Retype only the stretch of lines that starts with the line containing "Image resolution: width=973" and ends with the last line of the records, both included, exactly.

─── Records for the exercise

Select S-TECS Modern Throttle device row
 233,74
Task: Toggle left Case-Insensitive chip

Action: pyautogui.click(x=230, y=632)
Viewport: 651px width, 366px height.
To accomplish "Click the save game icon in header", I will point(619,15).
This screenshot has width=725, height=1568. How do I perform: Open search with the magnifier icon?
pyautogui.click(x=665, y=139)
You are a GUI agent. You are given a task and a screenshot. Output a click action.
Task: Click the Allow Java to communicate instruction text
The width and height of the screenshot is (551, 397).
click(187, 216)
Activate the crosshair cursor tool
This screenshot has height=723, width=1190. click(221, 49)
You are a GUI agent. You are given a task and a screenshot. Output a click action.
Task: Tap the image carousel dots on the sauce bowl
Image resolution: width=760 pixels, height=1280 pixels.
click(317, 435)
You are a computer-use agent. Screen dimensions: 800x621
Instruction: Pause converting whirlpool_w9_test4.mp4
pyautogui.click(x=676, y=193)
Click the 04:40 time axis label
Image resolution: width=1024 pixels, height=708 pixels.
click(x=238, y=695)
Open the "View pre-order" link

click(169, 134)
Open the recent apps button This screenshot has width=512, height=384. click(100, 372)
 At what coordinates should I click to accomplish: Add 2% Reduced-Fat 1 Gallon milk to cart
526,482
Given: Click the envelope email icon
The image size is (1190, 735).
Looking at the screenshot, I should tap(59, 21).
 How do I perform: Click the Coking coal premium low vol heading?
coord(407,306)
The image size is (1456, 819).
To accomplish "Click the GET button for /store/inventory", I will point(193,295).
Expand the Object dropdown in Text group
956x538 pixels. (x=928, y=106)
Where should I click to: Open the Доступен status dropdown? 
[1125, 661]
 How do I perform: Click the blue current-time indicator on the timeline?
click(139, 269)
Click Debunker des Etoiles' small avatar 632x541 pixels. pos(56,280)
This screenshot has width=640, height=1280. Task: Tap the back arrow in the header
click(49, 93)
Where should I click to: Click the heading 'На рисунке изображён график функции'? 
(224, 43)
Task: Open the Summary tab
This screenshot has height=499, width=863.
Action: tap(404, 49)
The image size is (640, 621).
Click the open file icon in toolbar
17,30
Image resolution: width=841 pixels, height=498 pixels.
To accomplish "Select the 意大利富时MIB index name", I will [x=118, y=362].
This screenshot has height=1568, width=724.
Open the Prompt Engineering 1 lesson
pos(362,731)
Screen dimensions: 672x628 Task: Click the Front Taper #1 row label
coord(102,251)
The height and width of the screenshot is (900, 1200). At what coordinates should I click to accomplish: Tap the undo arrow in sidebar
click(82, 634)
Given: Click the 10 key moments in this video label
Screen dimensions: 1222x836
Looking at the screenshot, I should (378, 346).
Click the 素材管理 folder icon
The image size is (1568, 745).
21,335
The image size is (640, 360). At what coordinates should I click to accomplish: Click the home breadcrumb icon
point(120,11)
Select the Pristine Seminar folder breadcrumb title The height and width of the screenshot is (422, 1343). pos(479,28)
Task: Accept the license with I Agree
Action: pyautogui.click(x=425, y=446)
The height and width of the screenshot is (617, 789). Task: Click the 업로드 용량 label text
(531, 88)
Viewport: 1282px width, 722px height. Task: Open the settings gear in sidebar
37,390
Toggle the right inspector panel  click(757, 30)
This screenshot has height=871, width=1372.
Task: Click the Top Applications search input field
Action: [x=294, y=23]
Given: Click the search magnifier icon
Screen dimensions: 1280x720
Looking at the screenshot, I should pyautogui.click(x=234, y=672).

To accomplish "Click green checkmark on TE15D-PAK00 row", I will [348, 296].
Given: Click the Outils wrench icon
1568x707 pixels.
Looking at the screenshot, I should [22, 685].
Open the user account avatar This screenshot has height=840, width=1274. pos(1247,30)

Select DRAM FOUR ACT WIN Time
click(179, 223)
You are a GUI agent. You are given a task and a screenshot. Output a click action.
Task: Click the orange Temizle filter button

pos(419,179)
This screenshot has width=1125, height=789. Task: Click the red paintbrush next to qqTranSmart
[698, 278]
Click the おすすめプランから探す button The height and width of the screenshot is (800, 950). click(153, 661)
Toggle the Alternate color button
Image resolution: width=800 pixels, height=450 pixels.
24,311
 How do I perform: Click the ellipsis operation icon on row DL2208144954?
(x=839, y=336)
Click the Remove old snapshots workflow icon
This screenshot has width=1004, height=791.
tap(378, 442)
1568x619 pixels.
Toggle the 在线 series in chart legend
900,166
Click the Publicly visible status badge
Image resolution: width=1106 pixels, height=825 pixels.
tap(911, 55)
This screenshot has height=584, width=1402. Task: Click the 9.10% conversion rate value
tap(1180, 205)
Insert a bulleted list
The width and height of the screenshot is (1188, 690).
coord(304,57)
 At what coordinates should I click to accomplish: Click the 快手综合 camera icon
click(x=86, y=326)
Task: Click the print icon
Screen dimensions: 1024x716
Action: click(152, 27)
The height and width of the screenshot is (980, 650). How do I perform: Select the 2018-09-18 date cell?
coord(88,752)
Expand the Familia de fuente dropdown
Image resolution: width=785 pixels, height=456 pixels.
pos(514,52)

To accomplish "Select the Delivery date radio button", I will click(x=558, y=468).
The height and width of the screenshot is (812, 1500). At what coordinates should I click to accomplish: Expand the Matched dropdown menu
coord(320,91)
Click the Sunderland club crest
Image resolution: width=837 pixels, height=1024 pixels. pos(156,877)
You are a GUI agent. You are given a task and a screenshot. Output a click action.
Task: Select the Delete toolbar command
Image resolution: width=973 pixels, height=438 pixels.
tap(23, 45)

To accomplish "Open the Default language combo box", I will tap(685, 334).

──────

- **Response to this exercise**:
Image resolution: width=973 pixels, height=438 pixels.
tap(23, 45)

To accomplish "Open the Default language combo box", I will tap(685, 334).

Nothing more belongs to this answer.